Passwords That Are Simple — and Safe

TravisTR submitted a story that talks about simpler passwords. I don't think anyone disagrees that having elaborate rules with 20 char passwords requiring mixed cases and symbols and requiring them to change frequently is a pain, but I'm not sure that allowing unique but simpler passwords is a better idea.

Write it down

[glittermage]

Just write down your password in a convenient & easily accessible location near entry point. Problem solved.

My favorite

[DNS-and-BIND]

I just love being required to use a SECURE PASSWORD for something totally meaningless like a forum or shopping cart. It usually goes like this: 1) Password rejected! All passwords must contain numbers. 2) Password rejected! All passwords must contain mixed case. 3) Password rejected! All passwords must contain at least one symbol. 4) Password rejected! Use only ASCII, ¥ and © are not allowed. 5) Password rejected! Your account has been disabled and a 24 hour block has been placed on your IP address. Please call customer service, the number is on another page of our website.

Re:My favorite

[boneclinkz]

Amen. I get so tired of that nonsense. Look, I really don't care if somebody breaks into my Bell Tire Discount Club forum account. I'd much rather just use "passw0rd" than have to come up with a 76-character string that includes both upper and lower-case, at least one special character, at least one numeral, a Latin proverb, the last four digits of my social security number, and a passage from the Necronomicon.
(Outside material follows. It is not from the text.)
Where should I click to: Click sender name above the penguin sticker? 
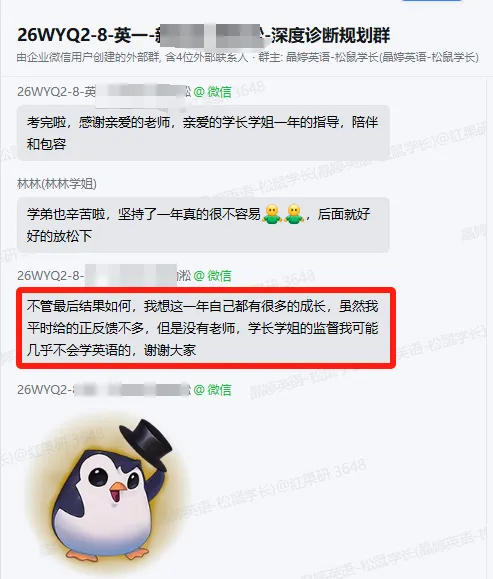[x=104, y=390]

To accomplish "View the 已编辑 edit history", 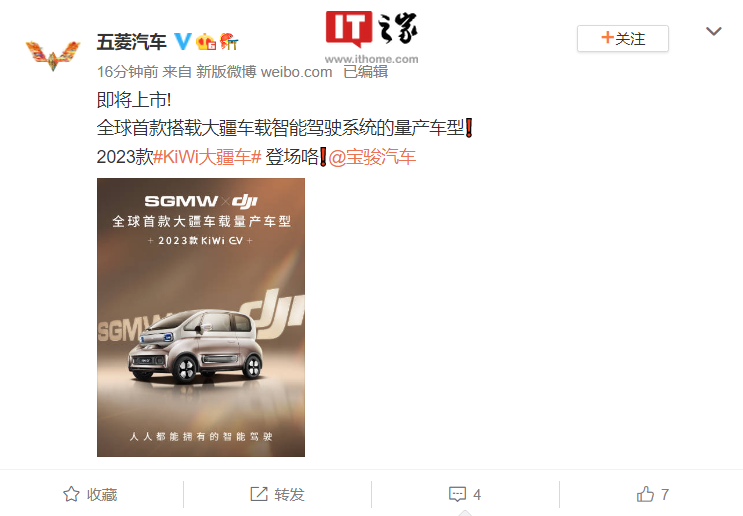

Re:SImple non-dictionary passwords

[alexo]

My wife won't go down on me since we got married! : Mww'tgdomswgm!

Bad password. Too common.

Re:changing passwords frequently makes no sense

[hal2814]

There's not always a sticky note on the monitor. Some people are security conscious. They hide the sticky under their mouse pad. Because really... who would ever think to look there?

Re:Simple

pneumonic

Its a system of password management based on lung disease.

Re:Compuserv had it right

[jandrese]

Interesting. According to the internet, the average educated adult knows about 20,000 words. Assuming a loose definition of "punctuation" we have about 32 punctuation keys on the keyboard. This means there are around 12,800,000,000 possible passwords under that system. That compares alright (but not spectacularly) to 8 random lowercase letters (208,827,064,576 combinations). It falls completely on its face against requirements like "add random punctuation, numbers, and at least one capital letter (6,095,689,385,410,816 combinations).

12 billion sounds like something a computer could brute force these days, although it depends a lot on the algorithm.

This is also why on Windows you want to have a 15+ character password. For 14 characters and below, Windows stores the passwords as two 7 byte fields for backwards compatibility purposes (darn Windows 95/98!). This is bad because a 7 byte field with just lowercase letters has only 8,031,810,176 combinations, 16 million if you use the full 14 characters, but most people have 8 character passwords for historical reasons (DES salt length of all things), and that last character is basically worthless. It's a bit of a pain, but 15 character passwords can be made reasonable (assuming your security policy doesn't require 25% punctuation or something) and will be stored a much more secure way on Windows hosts.

Best password ever.

[trevdak]

I set my password to "********". Eight asterisks. That way, if anyone ever cracks it or uses a keylogger or something, they'll say "What the hell? I still can't see it." If I need my password to be extra secure, I throw a few more asterisks in there.

Re:Best password ever.

Nah, your password really is "hunter2".

Re:Simple

[The+Clockwork+Troll]

consumption be done about it?

Re:deh.

[MrEricSir]

By any chance, is "deh" your password?